7. Your query takes 90 seconds. The first line is SigninLogs | where UserPrincipalName has "morrison". There is no time filter. How do you fix it?

Add | where TimeGenerated > ago(7d) as the FIRST where clause, before the username filter. Sentinel partitions data by time — without a time boundary, the query scans the entire table history. This single change typically reduces execution time from minutes to seconds.
Replace has with contains
Add | take 1000 at the end
Use a different table

8. What does dcount(UserPrincipalName) tell you that count() does not?

dcount returns the number of unique users. count returns the total number of events. 100 events with dcount of 1 = 100 attacks on one user (brute force). 100 events with dcount of 100 = 1 attack on each of 100 users (password spray). The distinction identifies the attack type.
dcount is faster
dcount filters duplicates from the output
They return the same value

9. You write | project TimeGenerated, UserPrincipalName on line 3, then | extend Country = tostring(LocationDetails.countryOrRegion) on line 4. What happens?

Error — LocationDetails was removed by project on line 3. extend cannot create a column from a field that no longer exists in the pipeline. Fix: move project to the last line, after all extend operations.
The query runs but Country is null
The query runs normally
extend creates LocationDetails automatically

10. Which three join kinds do you use 95% of the time in security investigation, and what does each answer?

inner ("show me the matches" — both sides must exist), leftouter ("show me everything from the left with match info where available"), leftanti ("show me what's in the left that's NOT in the right"). Inner for confirmed correlations, leftouter for status enrichment, leftanti for exclusion detection.
inner, fullouter, rightouter
leftouter, rightouter, fullouter
inner, leftanti, rightanti

11. Your investigation query has 15 lines and fails with a syntax error. What is the fastest debugging approach?

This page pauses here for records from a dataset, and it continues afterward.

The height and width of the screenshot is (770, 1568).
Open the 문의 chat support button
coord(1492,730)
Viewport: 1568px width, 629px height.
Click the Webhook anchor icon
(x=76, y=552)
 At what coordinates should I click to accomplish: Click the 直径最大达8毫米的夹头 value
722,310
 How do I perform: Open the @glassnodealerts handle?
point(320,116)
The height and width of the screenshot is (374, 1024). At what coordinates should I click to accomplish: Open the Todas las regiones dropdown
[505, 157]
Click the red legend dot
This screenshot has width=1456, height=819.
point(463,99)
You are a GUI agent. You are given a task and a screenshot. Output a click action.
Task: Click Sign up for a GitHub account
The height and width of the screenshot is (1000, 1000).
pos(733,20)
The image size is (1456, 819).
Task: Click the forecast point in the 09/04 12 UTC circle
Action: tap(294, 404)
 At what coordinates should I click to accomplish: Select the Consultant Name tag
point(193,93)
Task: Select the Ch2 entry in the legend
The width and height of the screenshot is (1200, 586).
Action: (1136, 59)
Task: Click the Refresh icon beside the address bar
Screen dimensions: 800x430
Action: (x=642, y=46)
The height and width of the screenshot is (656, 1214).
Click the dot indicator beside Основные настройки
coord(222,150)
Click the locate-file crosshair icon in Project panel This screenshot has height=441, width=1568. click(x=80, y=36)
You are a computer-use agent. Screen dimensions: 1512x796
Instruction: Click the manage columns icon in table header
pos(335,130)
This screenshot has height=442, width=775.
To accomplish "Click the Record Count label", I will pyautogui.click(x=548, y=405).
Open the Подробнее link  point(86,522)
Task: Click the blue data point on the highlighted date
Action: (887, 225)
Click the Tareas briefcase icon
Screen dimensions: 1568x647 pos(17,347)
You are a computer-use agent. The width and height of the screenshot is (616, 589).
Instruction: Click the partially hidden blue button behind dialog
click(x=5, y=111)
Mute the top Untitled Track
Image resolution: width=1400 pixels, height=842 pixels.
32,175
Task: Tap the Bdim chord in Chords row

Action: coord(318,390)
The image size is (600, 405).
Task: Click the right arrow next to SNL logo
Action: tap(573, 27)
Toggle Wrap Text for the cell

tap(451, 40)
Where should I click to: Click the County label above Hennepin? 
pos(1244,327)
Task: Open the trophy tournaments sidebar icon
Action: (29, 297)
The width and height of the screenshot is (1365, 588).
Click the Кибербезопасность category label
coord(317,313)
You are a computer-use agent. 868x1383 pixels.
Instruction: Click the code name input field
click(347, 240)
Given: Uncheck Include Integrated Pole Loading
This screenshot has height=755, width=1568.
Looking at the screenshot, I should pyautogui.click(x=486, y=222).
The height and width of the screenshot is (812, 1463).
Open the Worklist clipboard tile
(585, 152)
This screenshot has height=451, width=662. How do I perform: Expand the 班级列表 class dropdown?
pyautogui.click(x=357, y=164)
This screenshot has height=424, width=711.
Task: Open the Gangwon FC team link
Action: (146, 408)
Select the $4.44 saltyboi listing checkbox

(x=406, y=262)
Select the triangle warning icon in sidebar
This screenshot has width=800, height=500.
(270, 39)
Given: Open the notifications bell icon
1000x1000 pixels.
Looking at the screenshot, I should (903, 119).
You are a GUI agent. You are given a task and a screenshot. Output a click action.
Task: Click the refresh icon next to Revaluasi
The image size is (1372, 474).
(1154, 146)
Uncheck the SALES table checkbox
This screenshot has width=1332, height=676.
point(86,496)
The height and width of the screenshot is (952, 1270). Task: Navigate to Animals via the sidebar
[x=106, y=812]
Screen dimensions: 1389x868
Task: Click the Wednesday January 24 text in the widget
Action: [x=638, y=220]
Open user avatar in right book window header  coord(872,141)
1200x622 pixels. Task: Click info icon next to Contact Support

Remove lines from the bottom one at a time until it runs. The last removed line contains the error. This isolates the problem in under a minute regardless of query length.
Read all 15 lines carefully for typos
Rewrite the query from scratch
Search the error message online

12. You are writing a detection rule (Module 9) that fires when a user signs in from a country they have never signed in from before. Which KQL pattern from this module do you use?

The first-time-seen pattern (subsection 6.5): build a 30-day baseline of (user, country) pairs, then use leftanti join to find today's sign-ins from countries NOT in the baseline. This becomes a scheduled analytics rule that runs every hour.